I have to reach up high to get it, and carefully bring it down. Over at a clear table I show them the exquisite custom blue box made for the pocket 1863 New Testament by paper conservator and bookbinder Daniel Gehnrich. The box and repairs on the book were funded by the town’s Community Preservation Act. Prior to that, it had been wrapped in saran wrap, resting on a wire plate holder. I show them how the box doubles as a display stand so we don’t have to handle it, and where the supposed bullet hole used to be, amidst the blood-stained pages.
Sitting next to me on the table is a book I had gotten from the town clerk (Lydia Szych) earlier in the day, to add some numbers to our recently completed Mass Humanities-funded medical history grant, and it occurs to me these curious-minded girls might find the book as interesting as I did. I have them read me the title on the spine: Record of Dangerous Diseases, Town of Hatfield.
The book records all of the town’s infectious diseases between 1915 and 1944, including an outbreak of measles in 1918 (53 cases!) among schoolchildren and several hundred case of influenza in 1918-1919, resulting in at least 11 deaths.
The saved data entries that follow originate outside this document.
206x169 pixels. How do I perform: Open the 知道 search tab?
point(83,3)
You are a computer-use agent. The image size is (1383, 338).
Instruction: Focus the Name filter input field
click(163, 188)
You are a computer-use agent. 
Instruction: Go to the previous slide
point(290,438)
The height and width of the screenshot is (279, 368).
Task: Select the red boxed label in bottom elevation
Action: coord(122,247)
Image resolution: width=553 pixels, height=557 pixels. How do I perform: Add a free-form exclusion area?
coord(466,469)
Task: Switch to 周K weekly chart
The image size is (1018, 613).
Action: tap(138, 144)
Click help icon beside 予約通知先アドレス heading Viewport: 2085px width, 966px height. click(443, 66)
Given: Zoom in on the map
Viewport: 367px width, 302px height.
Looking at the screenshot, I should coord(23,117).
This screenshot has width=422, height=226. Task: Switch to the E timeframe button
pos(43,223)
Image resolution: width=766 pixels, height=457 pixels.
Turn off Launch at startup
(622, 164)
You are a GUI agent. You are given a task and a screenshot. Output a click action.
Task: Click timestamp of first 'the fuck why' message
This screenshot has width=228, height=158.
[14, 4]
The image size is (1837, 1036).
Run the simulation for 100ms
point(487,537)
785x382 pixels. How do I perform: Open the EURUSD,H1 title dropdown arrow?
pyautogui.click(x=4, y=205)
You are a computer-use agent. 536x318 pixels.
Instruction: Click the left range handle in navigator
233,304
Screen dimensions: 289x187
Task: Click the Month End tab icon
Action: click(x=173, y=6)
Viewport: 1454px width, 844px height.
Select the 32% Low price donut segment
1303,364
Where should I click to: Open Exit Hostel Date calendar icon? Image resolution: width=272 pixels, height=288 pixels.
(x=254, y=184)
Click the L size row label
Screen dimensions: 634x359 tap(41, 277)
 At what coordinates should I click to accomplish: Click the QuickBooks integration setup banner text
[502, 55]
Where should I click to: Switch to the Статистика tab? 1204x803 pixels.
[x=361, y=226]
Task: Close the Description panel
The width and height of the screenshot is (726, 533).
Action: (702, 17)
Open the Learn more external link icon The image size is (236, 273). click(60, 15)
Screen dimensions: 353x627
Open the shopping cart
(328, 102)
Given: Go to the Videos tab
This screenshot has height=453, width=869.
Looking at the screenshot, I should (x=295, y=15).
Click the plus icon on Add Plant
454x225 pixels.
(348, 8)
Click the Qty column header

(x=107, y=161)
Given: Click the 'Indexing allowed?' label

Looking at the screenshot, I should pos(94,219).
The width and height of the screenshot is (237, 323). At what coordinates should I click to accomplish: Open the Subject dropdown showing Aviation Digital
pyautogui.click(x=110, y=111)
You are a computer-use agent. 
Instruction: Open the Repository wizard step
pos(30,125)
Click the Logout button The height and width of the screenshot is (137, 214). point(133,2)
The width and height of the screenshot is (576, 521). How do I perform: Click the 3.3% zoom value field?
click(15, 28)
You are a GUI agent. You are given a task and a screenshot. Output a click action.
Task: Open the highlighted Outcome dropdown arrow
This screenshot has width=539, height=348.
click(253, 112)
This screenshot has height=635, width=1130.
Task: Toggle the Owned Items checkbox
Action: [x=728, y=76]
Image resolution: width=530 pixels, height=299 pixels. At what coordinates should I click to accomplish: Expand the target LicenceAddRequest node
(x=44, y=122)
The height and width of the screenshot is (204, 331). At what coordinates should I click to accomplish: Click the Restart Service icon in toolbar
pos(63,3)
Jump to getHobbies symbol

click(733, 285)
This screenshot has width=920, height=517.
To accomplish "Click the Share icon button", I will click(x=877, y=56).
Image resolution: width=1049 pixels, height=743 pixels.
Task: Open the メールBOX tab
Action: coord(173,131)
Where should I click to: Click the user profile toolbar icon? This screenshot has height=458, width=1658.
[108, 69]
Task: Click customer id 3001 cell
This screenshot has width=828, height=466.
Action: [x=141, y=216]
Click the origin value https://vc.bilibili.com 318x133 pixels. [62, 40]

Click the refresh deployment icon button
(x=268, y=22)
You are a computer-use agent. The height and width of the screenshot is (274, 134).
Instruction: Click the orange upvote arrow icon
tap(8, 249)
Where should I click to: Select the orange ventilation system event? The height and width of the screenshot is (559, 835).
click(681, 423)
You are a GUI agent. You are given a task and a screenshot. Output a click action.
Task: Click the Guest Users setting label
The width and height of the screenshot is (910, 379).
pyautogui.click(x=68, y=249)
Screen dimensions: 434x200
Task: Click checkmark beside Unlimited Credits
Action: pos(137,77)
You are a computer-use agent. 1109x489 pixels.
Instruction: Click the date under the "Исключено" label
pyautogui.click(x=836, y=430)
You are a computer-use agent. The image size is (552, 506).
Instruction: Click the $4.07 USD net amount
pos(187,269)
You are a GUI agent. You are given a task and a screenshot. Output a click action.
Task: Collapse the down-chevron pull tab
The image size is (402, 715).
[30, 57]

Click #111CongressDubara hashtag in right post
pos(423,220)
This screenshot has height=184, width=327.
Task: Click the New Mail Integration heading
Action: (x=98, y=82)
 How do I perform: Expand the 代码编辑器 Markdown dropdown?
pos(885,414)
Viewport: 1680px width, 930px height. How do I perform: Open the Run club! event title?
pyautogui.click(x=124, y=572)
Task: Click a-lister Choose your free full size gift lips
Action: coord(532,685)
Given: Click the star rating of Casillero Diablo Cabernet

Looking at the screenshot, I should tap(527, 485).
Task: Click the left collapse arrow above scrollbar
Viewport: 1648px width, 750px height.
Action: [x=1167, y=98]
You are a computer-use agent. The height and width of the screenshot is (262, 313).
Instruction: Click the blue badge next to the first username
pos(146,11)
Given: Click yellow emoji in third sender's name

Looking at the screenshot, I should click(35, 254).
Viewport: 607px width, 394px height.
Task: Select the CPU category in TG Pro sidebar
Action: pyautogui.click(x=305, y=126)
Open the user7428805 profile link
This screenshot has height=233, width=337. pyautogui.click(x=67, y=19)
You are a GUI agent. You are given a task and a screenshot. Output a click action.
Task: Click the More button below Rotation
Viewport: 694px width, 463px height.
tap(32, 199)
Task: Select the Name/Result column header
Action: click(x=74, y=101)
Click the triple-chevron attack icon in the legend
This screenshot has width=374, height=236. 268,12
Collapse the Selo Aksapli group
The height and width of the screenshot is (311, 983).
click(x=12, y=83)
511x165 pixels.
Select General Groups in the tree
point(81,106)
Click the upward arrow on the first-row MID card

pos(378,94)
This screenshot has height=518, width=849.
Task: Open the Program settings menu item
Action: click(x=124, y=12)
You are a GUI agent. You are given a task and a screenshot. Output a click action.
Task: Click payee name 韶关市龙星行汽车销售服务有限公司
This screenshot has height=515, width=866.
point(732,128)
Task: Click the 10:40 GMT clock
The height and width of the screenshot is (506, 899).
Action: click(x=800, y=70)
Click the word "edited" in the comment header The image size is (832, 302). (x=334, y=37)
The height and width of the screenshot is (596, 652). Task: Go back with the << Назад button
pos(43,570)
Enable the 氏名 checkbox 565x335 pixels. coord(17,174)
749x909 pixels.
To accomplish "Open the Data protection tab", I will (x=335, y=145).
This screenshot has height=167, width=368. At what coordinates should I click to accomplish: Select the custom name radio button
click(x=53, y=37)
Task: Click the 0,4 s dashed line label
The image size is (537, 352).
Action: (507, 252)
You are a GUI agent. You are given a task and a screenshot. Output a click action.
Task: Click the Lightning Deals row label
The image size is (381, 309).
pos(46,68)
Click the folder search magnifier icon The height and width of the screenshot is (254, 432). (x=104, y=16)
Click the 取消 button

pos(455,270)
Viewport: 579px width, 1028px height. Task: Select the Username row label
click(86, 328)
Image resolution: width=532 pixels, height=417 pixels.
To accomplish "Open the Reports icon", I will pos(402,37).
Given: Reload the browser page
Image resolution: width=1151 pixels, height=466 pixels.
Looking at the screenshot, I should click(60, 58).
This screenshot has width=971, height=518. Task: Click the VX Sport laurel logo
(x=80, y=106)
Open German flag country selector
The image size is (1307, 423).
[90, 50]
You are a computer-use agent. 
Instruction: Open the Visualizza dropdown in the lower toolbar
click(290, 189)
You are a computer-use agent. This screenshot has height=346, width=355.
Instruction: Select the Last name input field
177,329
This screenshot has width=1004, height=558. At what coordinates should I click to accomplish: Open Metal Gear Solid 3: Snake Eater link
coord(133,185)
Coincidentally, Rose had just been looking at a book in the library downstairs that talked about the very same flu epidemic – and here was the Hatfield record of cases in our town.
One of the girls’ phones rings, and it is getting late, so I tell them to come back another day. I hear them say to each other going down the stairs,“that was fun…” And I think, yes, that was fun, and it reminds me why we are here.